• [About this task]
Transcribe the lines exactly, beginning with the one that contains "This screenshot has width=768, height=577." and ending with the final line of the records. Do not transcribe pictures.

(Saved data entries)
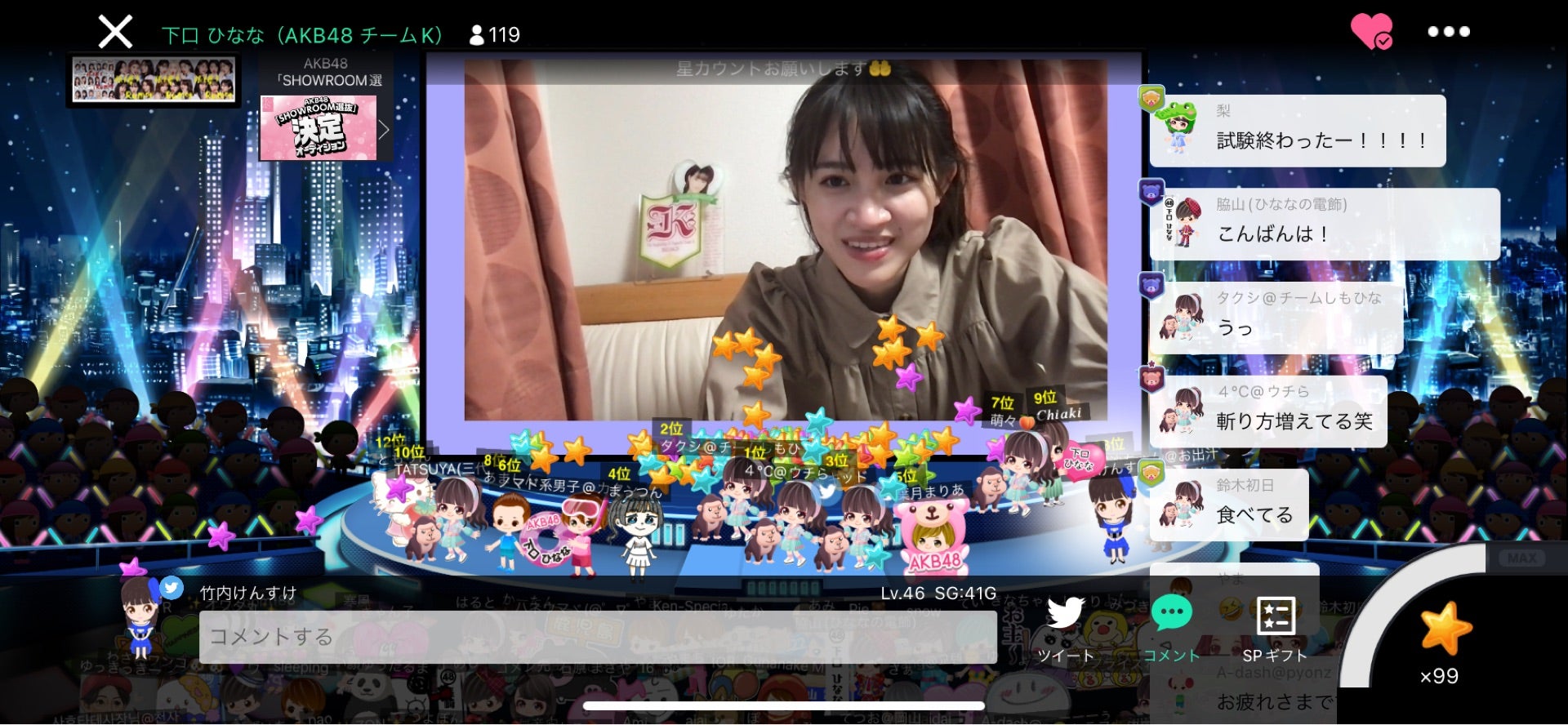This screenshot has height=725, width=1568.
Task: Open the SHOWROOM audition event banner
Action: 318,127
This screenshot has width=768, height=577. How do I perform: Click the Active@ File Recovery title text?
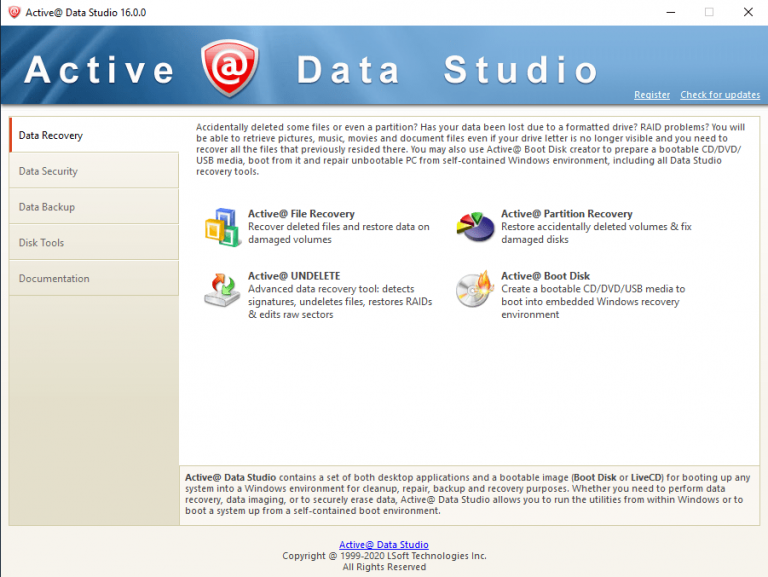pyautogui.click(x=301, y=214)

• [Written solution]
This screenshot has width=768, height=577. How do I perform: Click the Active@ File Recovery title text?
pyautogui.click(x=301, y=214)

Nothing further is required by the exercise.